C20H30O2, Mr = 302.44, monoclinic, a = 7.13670 (10) Å, b = 13.7978 (3) Å, c = 8.4352(2) Å, α = 90.00°, β = 94.516 (2)°, γ = 90.00°, V = 828.04 (3) Å3, space group P21, Z = 2, Dx = 1.213 mg/m3, μ = 0.586 mm−1, and F (000) = 332. Crystal size: 0.42 × 0.25 × 0.13 mm3. Reflections collected/unique: 8011/2950 [R(int) = 0.0230]. The final indices were R1 = 0.0295, wR2 = 0.0733 (I > 2σ(I)). Flack parameter = 0.13 (19).

Crystal data for 7

C20H32O2, Mr = 304.46, monoclinic, a = 18.9468 (16) Å, b = 8.3433 (2) Å, c = 13.245 (4) Å, α = 90.00°, β = 124.739 (8)°, γ = 90.00°, V = 1720.6 (5) Å3, space group C2, Z = 4, Dx = 1.175 mg/m3, μ = 0.564 mm−1, and F (000) = 672. Crystal size: 0.21 × 0.20 × 0.19 mm3. Reflections collected/unique: 9303/3064 [R(int) = 0.0261]. The final indices were R1 = 0.0307, wR2 = 0.0748 (I > 2σ(I)).
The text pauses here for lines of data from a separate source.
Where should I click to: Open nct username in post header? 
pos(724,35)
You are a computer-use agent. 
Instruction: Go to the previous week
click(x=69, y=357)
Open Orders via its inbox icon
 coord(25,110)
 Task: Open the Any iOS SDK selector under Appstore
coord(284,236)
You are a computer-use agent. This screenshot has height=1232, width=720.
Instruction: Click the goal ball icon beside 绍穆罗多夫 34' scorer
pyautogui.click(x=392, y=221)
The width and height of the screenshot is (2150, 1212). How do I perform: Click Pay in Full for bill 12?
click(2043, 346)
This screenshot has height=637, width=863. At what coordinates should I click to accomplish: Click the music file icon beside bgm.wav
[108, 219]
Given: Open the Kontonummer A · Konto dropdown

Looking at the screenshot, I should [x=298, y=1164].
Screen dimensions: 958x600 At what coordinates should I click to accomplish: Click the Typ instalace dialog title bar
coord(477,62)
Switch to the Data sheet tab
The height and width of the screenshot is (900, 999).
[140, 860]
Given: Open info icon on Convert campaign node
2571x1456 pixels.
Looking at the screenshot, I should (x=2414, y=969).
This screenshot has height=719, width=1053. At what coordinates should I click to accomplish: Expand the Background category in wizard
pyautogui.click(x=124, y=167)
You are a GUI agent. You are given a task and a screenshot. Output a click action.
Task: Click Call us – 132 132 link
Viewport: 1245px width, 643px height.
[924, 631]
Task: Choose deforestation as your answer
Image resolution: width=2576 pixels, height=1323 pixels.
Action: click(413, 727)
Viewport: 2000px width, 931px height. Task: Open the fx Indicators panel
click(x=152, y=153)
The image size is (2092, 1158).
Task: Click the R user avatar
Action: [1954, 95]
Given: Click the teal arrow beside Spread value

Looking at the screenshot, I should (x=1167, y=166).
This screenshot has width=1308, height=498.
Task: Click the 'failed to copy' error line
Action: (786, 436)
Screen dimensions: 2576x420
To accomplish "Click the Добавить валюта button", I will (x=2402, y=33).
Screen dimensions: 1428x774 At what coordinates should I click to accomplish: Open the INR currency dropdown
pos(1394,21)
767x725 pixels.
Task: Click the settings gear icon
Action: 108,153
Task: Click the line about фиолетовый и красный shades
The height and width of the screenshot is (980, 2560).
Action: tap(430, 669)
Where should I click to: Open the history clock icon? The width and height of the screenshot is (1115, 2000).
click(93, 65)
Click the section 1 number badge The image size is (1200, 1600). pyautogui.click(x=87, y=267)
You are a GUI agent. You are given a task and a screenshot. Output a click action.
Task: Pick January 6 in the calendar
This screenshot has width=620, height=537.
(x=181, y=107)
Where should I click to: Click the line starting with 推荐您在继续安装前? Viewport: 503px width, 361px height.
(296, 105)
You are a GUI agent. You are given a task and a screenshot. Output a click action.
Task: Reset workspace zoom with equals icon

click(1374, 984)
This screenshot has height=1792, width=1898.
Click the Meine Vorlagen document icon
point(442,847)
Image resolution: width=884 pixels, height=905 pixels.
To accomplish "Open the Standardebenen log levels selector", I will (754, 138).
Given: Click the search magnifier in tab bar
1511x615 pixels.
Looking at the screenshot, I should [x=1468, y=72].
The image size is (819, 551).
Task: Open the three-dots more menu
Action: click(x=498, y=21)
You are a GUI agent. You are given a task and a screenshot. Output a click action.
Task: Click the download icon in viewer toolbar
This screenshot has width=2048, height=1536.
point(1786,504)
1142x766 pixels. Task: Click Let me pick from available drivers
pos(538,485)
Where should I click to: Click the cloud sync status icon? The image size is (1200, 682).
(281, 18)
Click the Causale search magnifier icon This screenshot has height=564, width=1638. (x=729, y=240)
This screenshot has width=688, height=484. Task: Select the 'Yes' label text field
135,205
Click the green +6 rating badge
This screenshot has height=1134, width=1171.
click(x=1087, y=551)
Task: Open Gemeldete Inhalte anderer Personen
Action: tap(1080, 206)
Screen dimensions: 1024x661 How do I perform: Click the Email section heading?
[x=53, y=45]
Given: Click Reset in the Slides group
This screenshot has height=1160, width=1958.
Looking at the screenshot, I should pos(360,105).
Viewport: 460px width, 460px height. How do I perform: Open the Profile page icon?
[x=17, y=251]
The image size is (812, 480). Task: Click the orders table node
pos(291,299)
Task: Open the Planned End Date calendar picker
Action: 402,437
Flack parameter = 0.13 (19).

Phytotoxicity bioassays

Phytotoxicity against seeding growth of amaranth (Amaranthus retroflexus L.) and lettuce (Lactuca sativa) was assayed by the method reported previously25. Glyphosate was used as the positive control.

Antibacterial assays

The antibacterial activity was evaluated by the conventional broth dilution assay26. Five pathogenic bacterial strains, including Gram-positive Kocuria rhizophila (ATCC 9341), Staphyloccocus aureus (ATCC 27154), and Gram-negative Escherichia coli (ATCC 25922), Ralstonia solanacearum, Vibrio anguillarum (ATCC 19019), and V. Parahemolyticus (ATCC 17802) were used, and ciprofloxacin and streptomycin sulfate were used as positive controls.